→ DIRECTIVE
Write out the lines between the one holding "What do you see at coordinates (2461, 695)" and the one holding "(1735, 1240).", inclusive, reproducing them character for character.

### SUPPLIED DATA

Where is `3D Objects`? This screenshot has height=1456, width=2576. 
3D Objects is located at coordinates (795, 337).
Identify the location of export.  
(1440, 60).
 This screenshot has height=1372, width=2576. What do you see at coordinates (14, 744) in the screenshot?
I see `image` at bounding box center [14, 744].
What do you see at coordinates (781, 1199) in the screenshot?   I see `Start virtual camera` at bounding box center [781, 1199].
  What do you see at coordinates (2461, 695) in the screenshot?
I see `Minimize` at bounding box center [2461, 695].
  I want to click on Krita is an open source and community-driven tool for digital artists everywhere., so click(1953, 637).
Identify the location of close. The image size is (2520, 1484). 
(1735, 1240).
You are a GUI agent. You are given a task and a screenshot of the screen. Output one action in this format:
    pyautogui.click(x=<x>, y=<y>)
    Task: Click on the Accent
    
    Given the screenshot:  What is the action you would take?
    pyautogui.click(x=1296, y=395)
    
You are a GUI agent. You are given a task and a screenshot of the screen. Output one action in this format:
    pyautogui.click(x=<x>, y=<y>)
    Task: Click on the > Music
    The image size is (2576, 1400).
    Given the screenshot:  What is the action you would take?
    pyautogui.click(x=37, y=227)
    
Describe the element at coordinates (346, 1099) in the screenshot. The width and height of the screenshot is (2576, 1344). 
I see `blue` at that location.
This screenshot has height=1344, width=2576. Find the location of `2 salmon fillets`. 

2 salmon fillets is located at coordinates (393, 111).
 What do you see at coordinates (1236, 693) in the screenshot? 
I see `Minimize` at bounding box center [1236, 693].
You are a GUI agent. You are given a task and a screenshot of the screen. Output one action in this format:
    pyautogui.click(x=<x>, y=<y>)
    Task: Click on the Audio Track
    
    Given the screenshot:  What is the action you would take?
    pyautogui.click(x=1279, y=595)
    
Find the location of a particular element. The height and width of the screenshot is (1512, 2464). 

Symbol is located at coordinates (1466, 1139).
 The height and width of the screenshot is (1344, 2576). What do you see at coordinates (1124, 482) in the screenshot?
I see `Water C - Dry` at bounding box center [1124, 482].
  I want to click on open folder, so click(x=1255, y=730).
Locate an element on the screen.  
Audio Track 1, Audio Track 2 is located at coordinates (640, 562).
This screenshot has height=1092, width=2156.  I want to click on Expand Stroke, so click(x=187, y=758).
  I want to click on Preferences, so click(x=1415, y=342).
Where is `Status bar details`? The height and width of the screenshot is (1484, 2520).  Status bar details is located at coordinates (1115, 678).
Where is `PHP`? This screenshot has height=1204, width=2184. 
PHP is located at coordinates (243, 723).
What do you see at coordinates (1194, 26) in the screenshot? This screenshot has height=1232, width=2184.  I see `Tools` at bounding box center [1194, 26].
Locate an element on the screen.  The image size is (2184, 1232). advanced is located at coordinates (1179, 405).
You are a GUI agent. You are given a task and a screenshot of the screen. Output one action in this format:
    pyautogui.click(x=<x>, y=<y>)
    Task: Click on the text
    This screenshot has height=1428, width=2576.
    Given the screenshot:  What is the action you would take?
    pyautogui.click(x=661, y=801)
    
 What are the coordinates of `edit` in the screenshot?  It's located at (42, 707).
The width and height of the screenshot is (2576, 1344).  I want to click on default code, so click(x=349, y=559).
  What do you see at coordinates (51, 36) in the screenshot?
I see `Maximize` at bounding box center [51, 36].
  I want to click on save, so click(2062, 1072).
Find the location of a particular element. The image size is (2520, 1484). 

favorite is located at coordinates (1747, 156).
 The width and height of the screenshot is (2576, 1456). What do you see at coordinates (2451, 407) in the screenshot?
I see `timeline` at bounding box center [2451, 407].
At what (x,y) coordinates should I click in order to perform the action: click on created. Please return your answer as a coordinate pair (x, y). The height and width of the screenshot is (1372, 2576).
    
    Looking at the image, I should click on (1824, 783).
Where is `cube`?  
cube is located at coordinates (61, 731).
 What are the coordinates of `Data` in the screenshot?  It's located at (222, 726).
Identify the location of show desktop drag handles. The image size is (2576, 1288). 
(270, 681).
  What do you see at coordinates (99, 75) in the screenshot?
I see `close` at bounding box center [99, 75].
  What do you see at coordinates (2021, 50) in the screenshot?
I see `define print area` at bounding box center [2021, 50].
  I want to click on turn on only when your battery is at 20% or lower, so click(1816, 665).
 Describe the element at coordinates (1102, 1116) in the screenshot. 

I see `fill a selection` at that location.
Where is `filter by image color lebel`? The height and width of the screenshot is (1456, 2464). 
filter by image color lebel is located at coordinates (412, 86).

######

→ FINAL RESULT
  What do you see at coordinates (2461, 695) in the screenshot?
I see `Minimize` at bounding box center [2461, 695].
  I want to click on Krita is an open source and community-driven tool for digital artists everywhere., so click(1953, 637).
Identify the location of close. The image size is (2520, 1484). 
(1735, 1240).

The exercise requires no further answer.